This week, the Government launched their new Kickstart scheme, a £2 billion initiative to pay for 6-month work placements for 16-24-year-olds to help protect young people from the economic consequences of the pandemic. Today I called on the Government to provide crucial details on the scheme and how it will lead to meaningful job opportunities for young people across the country.
In July, there were already over one million young people not in full-time not in full-time employment or education. There is no doubt that the threat of a youth unemployment crisis is an urgent problem.
The last Labour government created a similar job creation scheme following the 2008 financial crisis – the Future Jobs Fund – that was incredibly successful in helping protect 100,000s of young people against unemployment. Since the coronavirus pandemic began, I have been urging the Government to introduce a new Future Jobs Fund to help gets as many people into work as possible. I therefore welcome the Kickstart scheme, but we need assurances that it will be delivered in a way that maximises its impact.
Labour believes that the three key tests for the Kickstart scheme are that it:
- Delivers high-quality placements with training opportunities built in;
- Supports smaller businesses not just large employers;
- Transitions into long lasting employment for participants.
There are still too many issues left unresolved following today’s Urgent Question in the House. We still do not know how the Government will be able to ensure that the new jobs created by the scheme are genuinely additional. Aspirations for more private sector involvement are laudable but experienced staff being laid off and replaced by government-funded roles would be unacceptable. We have to get clarity on this.
Given the existing scale of need from young people, we need to know how the Government will try and make sure that these jobs go to those who need them most. Even if 200,000 new jobs are created by this scheme, we could reasonably expect over a million eligible applicants. We have no answers on how jobs will go to where they will have the biggest impact.

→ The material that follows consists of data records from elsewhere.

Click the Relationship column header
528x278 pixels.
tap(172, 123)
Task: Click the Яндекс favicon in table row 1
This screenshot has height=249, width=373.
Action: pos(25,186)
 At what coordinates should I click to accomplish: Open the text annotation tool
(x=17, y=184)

I fear that the Government has shown no willingness to acknowledge the response from small businesses who are clearly worried about the fact that the minimum number of jobs required to be created from a participating bid is 30. The Government must listen and have a meaningful dialogue with the small businesses we need to see participating in this scheme.

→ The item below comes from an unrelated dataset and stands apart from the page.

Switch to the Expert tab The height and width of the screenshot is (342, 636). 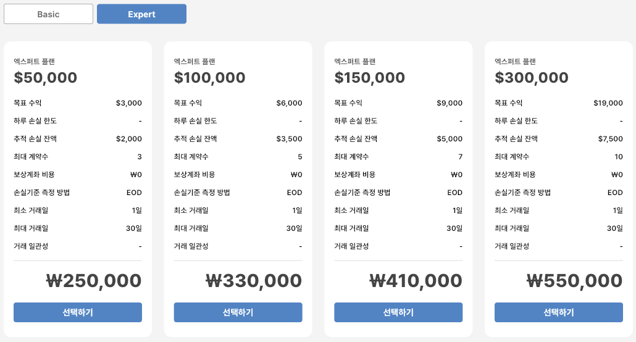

Equally, Kickstart jobs will be a minimum of only 25 hours a week, but the Government has brought back conditionality and sanctions expecting people to find work for 35 hours a week. I still cannot understand why the Government believe everyone should be spending a minimum of 35 hours a week looking for work in a crisis, yet they themselves are only willing to offer 25 hours a week from the jobs they are directly creating and funding.

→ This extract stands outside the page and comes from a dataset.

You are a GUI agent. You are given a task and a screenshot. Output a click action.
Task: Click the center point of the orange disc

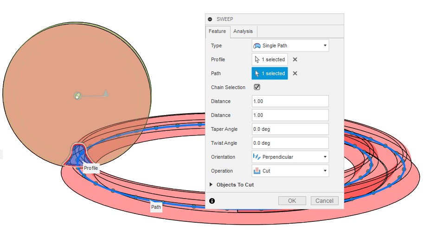(x=78, y=96)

Finally, while welcoming this scheme, I was alarmed by the Prime Minister’s presentation of Kickstart yesterday during PMQs as an alternative to providing continued targeted furlough support. The furlough scheme was about ensuring people had jobs to return to, when the alternative would have been redundancy if employers simply did not have the revenue to meet their payroll. These circumstances still apply for some business; not all, but certainly for some. This is why countries such as Germany, France and Ireland are continuing their furlough schemes for some sectors until 2021.
Needed as this scheme is, the Government must understand that some sectors are simply not in a position to retrain and recruit staff yet. Kickstart offers nothing to them and the Government must acknowledge this.